> [WHAT YOU HAVE TO DO]
Revise the lines below so that every "The image size is" reads "The screenshot size is", and keep the rest unchanged.

Dataset rows
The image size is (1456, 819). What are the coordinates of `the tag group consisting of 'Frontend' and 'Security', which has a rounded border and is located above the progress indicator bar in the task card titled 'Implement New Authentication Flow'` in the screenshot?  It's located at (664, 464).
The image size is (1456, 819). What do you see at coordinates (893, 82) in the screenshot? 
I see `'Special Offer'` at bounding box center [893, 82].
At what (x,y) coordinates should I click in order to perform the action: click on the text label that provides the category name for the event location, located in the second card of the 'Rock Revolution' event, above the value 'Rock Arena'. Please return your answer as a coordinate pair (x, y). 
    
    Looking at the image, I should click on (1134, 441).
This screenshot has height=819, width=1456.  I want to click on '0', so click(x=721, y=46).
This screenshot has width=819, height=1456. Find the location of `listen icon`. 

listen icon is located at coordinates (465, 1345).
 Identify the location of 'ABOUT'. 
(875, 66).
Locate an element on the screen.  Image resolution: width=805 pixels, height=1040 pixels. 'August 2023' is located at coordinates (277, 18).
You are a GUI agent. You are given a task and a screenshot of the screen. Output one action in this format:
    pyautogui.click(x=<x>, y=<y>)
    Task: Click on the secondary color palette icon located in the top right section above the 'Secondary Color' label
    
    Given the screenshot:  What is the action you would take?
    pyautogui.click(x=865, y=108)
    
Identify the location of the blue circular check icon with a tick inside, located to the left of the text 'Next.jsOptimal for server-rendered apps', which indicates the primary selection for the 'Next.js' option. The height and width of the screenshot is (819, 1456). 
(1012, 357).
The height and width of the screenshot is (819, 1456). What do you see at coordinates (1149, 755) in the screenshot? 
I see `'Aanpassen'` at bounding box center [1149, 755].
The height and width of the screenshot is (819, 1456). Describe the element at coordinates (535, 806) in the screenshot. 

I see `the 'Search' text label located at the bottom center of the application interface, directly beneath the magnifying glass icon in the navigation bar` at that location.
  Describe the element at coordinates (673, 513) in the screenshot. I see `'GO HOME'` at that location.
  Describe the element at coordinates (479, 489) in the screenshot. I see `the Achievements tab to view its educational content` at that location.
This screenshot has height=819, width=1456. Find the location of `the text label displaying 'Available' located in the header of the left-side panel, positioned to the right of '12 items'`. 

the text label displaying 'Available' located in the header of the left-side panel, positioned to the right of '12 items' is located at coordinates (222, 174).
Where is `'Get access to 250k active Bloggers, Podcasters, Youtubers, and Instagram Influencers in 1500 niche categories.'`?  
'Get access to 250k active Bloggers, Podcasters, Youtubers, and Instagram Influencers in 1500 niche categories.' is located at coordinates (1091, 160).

> [SOLUTION FOR THIS PROBLEM]
The screenshot size is (1456, 819). What are the coordinates of `the tag group consisting of 'Frontend' and 'Security', which has a rounded border and is located above the progress indicator bar in the task card titled 'Implement New Authentication Flow'` in the screenshot?  It's located at (664, 464).
The screenshot size is (1456, 819). What do you see at coordinates (893, 82) in the screenshot? 
I see `'Special Offer'` at bounding box center [893, 82].
At what (x,y) coordinates should I click in order to perform the action: click on the text label that provides the category name for the event location, located in the second card of the 'Rock Revolution' event, above the value 'Rock Arena'. Please return your answer as a coordinate pair (x, y). 
    
    Looking at the image, I should click on (1134, 441).
This screenshot has height=819, width=1456.  I want to click on '0', so click(x=721, y=46).
This screenshot has width=819, height=1456. Find the location of `listen icon`. 

listen icon is located at coordinates (465, 1345).
 Identify the location of 'ABOUT'. 
(875, 66).
Locate an element on the screen.  Image resolution: width=805 pixels, height=1040 pixels. 'August 2023' is located at coordinates (277, 18).
You are a GUI agent. You are given a task and a screenshot of the screen. Output one action in this format:
    pyautogui.click(x=<x>, y=<y>)
    Task: Click on the secondary color palette icon located in the top right section above the 'Secondary Color' label
    
    Given the screenshot:  What is the action you would take?
    pyautogui.click(x=865, y=108)
    
Identify the location of the blue circular check icon with a tick inside, located to the left of the text 'Next.jsOptimal for server-rendered apps', which indicates the primary selection for the 'Next.js' option. The height and width of the screenshot is (819, 1456). 
(1012, 357).
The height and width of the screenshot is (819, 1456). What do you see at coordinates (1149, 755) in the screenshot? 
I see `'Aanpassen'` at bounding box center [1149, 755].
The height and width of the screenshot is (819, 1456). Describe the element at coordinates (535, 806) in the screenshot. 

I see `the 'Search' text label located at the bottom center of the application interface, directly beneath the magnifying glass icon in the navigation bar` at that location.
  Describe the element at coordinates (673, 513) in the screenshot. I see `'GO HOME'` at that location.
  Describe the element at coordinates (479, 489) in the screenshot. I see `the Achievements tab to view its educational content` at that location.
This screenshot has height=819, width=1456. Find the location of `the text label displaying 'Available' located in the header of the left-side panel, positioned to the right of '12 items'`. 

the text label displaying 'Available' located in the header of the left-side panel, positioned to the right of '12 items' is located at coordinates (222, 174).
Where is `'Get access to 250k active Bloggers, Podcasters, Youtubers, and Instagram Influencers in 1500 niche categories.'`?  
'Get access to 250k active Bloggers, Podcasters, Youtubers, and Instagram Influencers in 1500 niche categories.' is located at coordinates (1091, 160).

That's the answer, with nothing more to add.